Anche perché in tanti sono costretti a fare i conti con una situazione economica difficile, che lascia poco spazio alla beneficienza. E poi ci sono le nuove emergenze: il terremoto che ha colpito Siria e Turchia richiede un nuovo impegno economico in sostegno di popolazioni in grande difficoltà. E poi ci sono le difficoltà burocratiche». Nessuna semplificazione? «Nella gestione dell’accoglienza lo Stato ha fallito completamente. A conti fatti è stato il Terzo Settore, in tutte le sue articolazioni, ad assorbire il colpo della fase emergenziale.
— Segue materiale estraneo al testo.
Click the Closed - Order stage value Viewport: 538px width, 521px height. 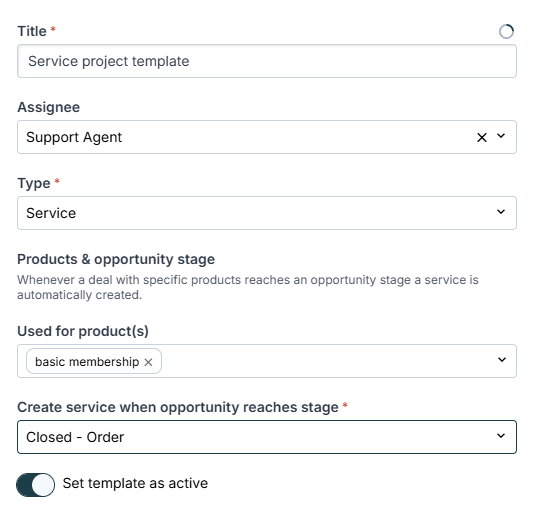click(75, 437)
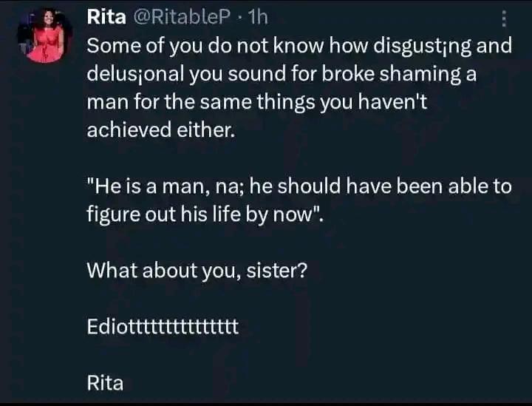Select the line 'figure out his life by now'
Image resolution: width=532 pixels, height=406 pixels.
[205, 214]
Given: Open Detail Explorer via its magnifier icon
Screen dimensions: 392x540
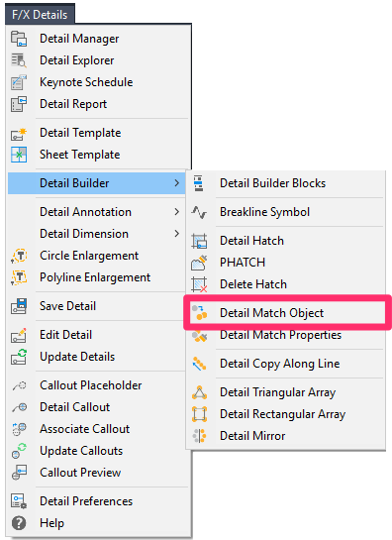Looking at the screenshot, I should tap(19, 60).
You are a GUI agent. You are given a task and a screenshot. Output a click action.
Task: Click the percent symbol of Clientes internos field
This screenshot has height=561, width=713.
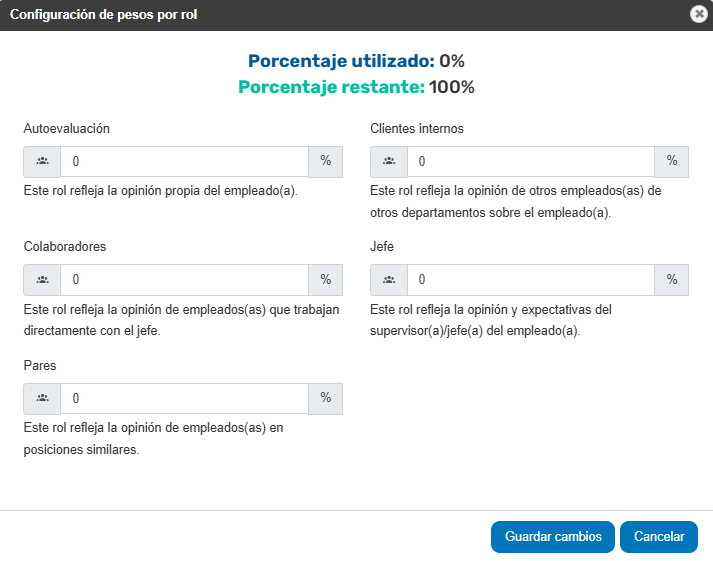(672, 161)
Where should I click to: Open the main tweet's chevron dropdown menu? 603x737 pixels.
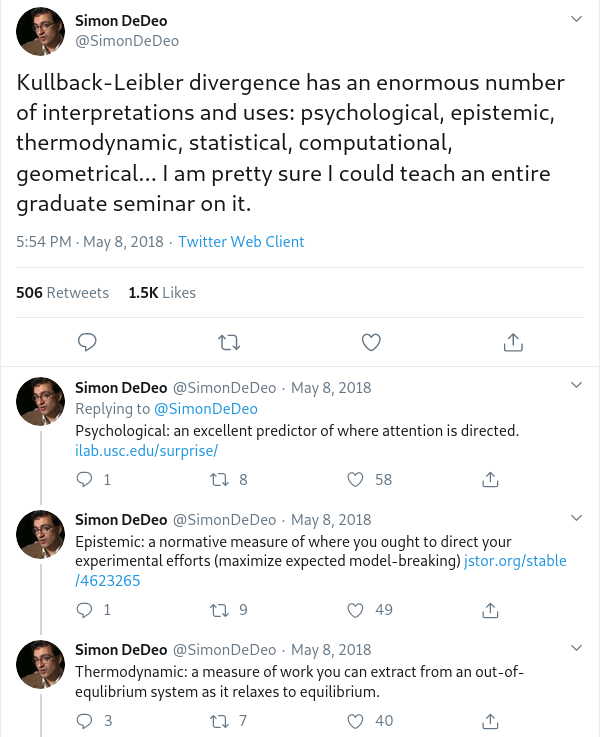coord(576,19)
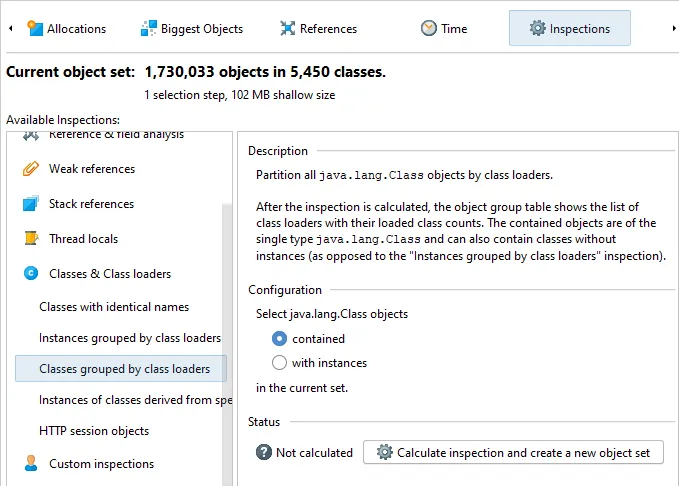The width and height of the screenshot is (679, 486).
Task: Click the Thread locals icon
Action: coord(32,238)
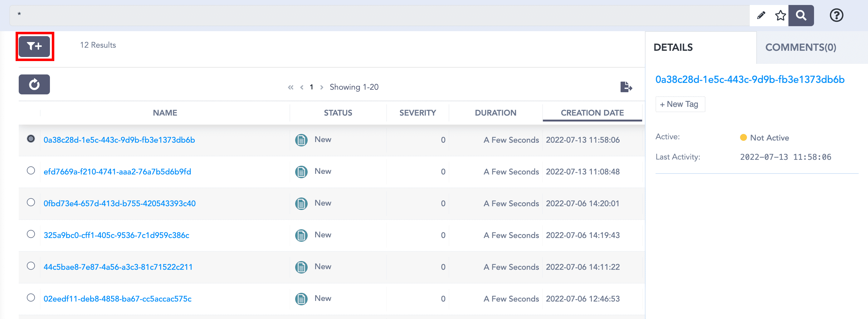The image size is (868, 319).
Task: Jump to first page with double chevron
Action: [290, 87]
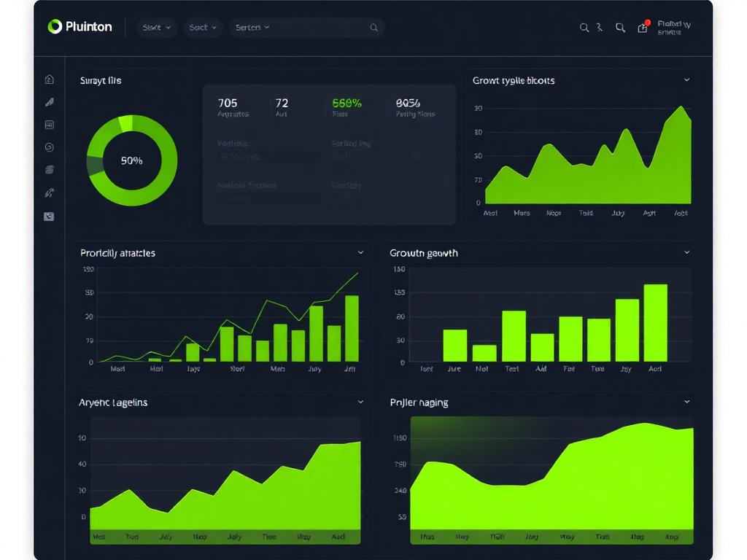Open the first Start dropdown in header
Viewport: 747px width, 560px height.
[x=157, y=28]
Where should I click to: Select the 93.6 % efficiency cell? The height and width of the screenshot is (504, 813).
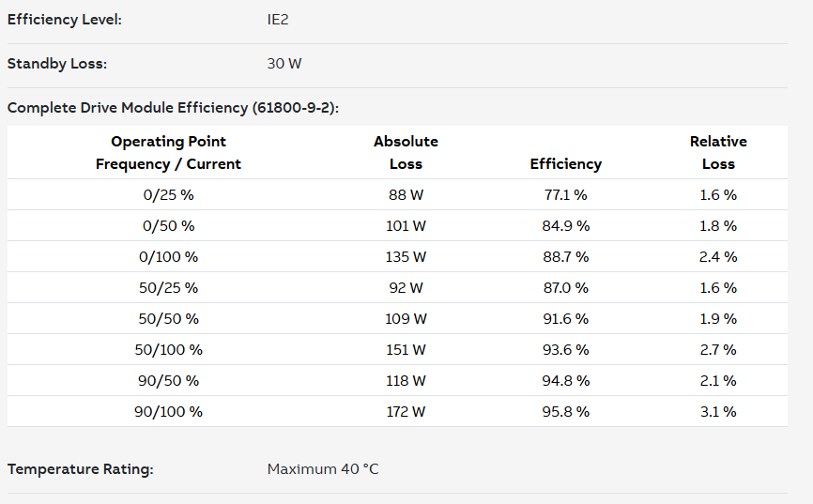(x=565, y=349)
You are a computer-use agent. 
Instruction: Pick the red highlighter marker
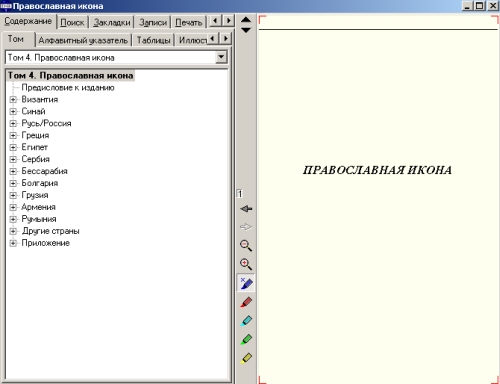246,302
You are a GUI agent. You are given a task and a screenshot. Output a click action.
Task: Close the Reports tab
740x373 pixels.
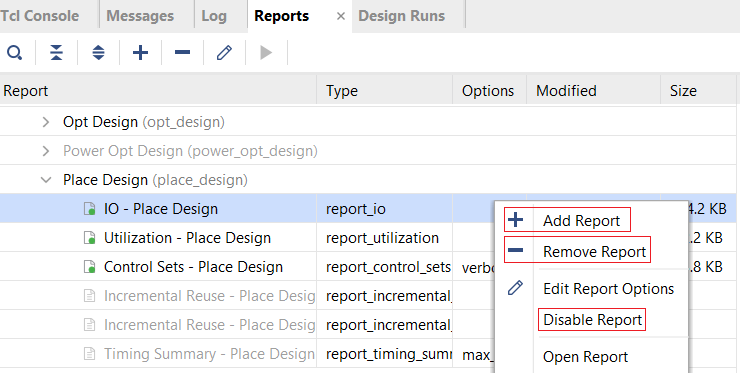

E nonostante questo non c’è stato mai un reale confronto su problemi e necessità, anzi in qualche caso si sono verificate situazioni paradossali. Si pensi che alcuni bandi richiedevano la messa a disposizione di strutture vuote, mentre quegli spazi erano già occupati dai rifugiati: paradossalmente avremmo dovuto mettere in strada chi era stato accolto per accedere ai bandi e quindi alle risorse.
E questo corto circuito dura ancora: entro il prossimo 4 marzo scadranno molti dei permessi di soggiorno concessi ai rifugiati, ne è stata già decretata la proroga fino al 31 dicembre, tuttavia non ci sono indicazioni sulla procedura di attuazione.
Cosa succederà? Che si arriverà all’ultimo momento utile e gli uffici saranno travolti da un sovraccarico di lavoro che li metterà in crisi, con evidenti disagi per gli uffici stessi e per le strutture che assistono i rifugiati».